(Dataset entries)
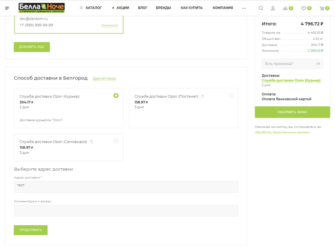Open the user account icon
Viewport: 335px width, 247px height.
click(x=273, y=8)
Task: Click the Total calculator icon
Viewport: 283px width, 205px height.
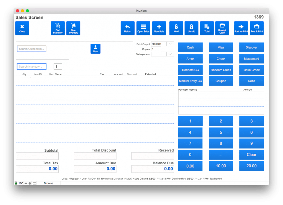Action: (207, 28)
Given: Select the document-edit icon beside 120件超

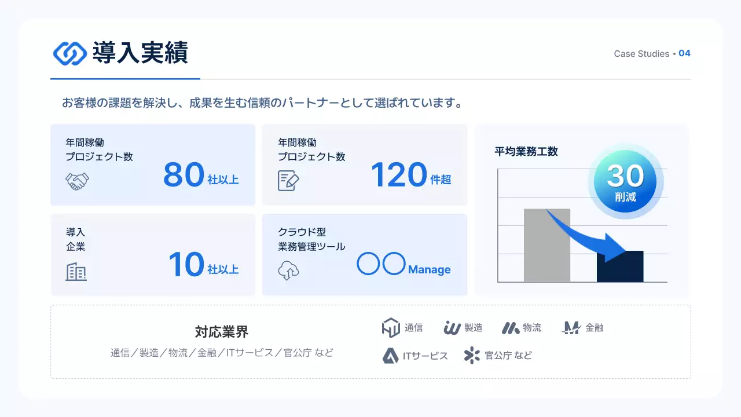Looking at the screenshot, I should point(288,180).
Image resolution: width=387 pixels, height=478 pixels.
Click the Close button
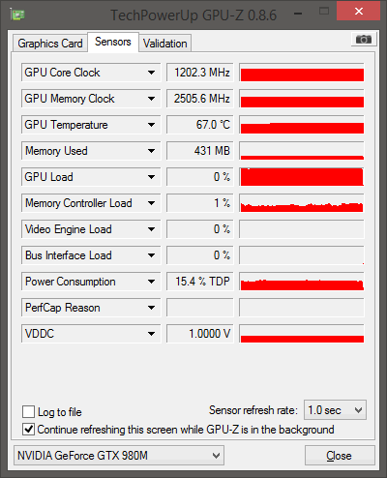pos(340,456)
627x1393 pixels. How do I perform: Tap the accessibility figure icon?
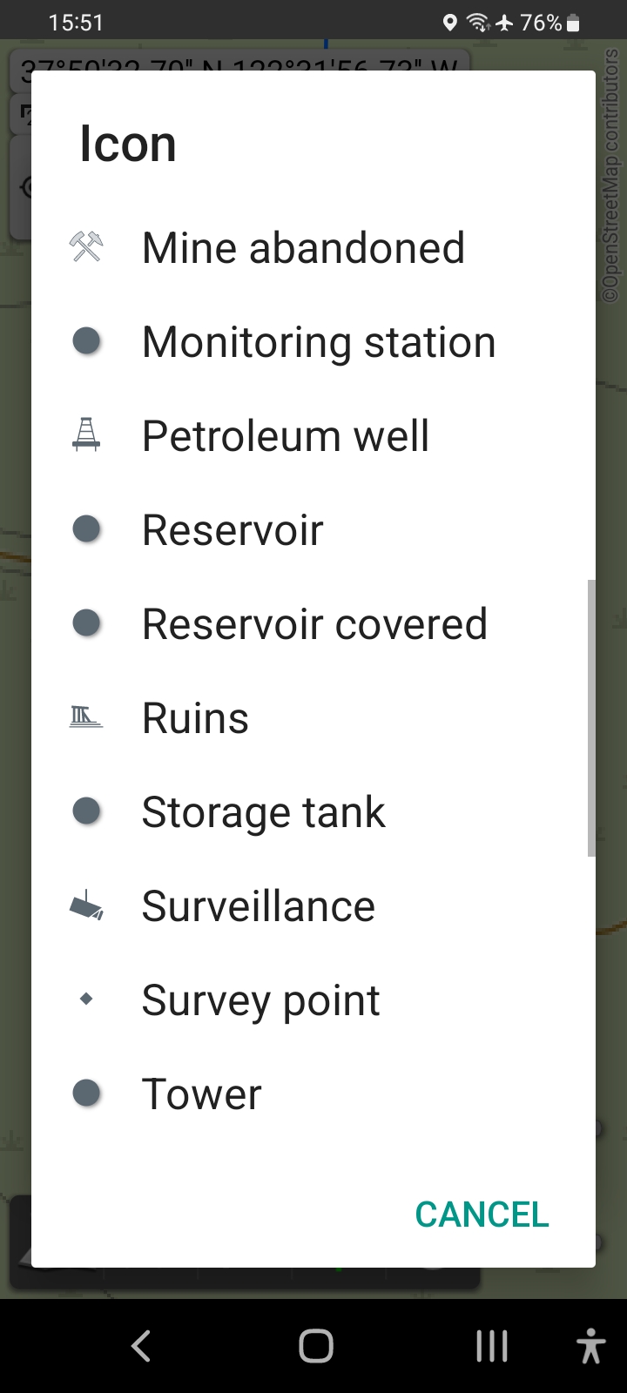tap(590, 1346)
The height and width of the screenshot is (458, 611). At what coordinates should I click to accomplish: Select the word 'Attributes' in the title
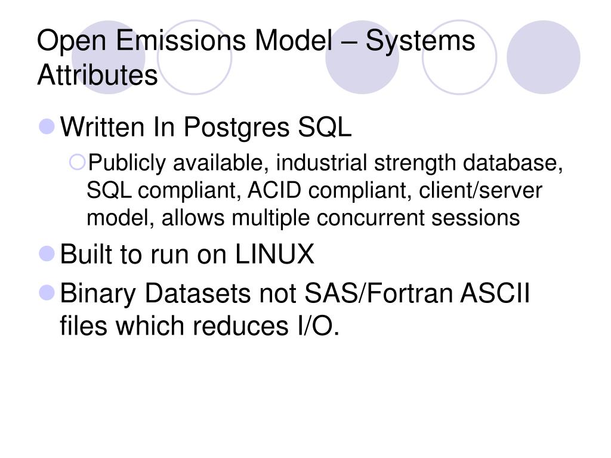(97, 75)
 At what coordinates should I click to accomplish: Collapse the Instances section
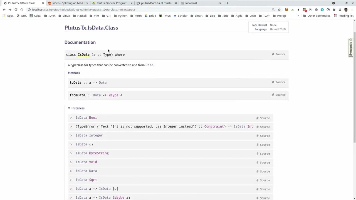coord(69,108)
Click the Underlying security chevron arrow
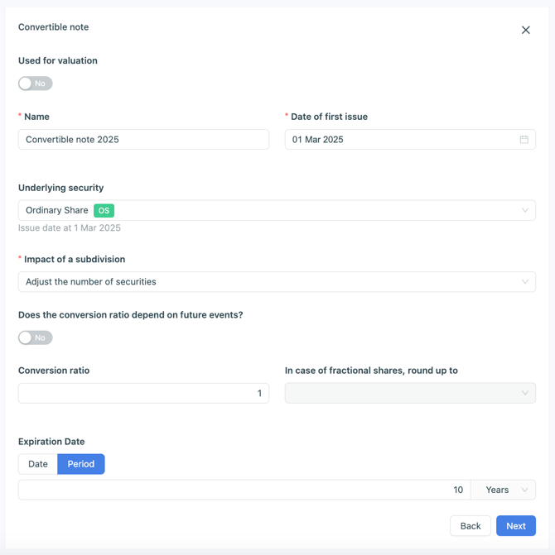The height and width of the screenshot is (555, 555). click(x=524, y=211)
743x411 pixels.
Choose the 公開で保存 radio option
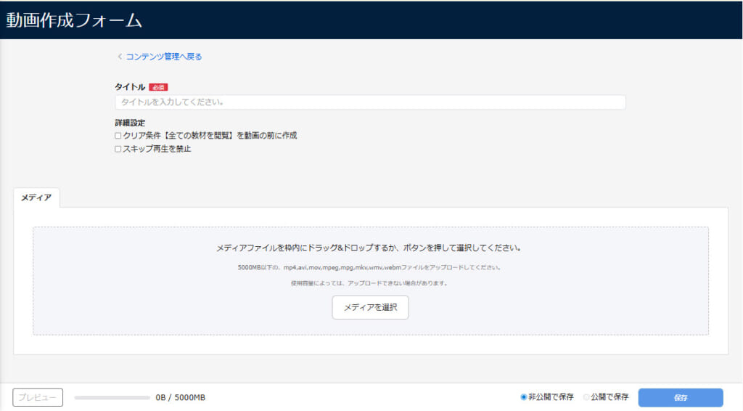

■ DIRECTIONS: Your copy should hold only the lines from the line with "Image resolution: width=387" through the end of the data above, both ends included, transcribed exactly and without pictures.

■ WRITTEN SOLUTION:
Image resolution: width=387 pixels, height=478 pixels.
Click the Close button
pos(340,456)
627x1393 pixels. How do I perform: Tap the accessibility figure icon?
tap(590, 1346)
The height and width of the screenshot is (458, 611). At what coordinates should I click to accomplish: Select the word 'Attributes' in the title
(97, 75)
 At what coordinates should I click to accomplish: Collapse the Instances section
coord(69,108)
Click the Underlying security chevron arrow
The height and width of the screenshot is (555, 555). click(x=524, y=211)
743x411 pixels.
Choose the 公開で保存 radio option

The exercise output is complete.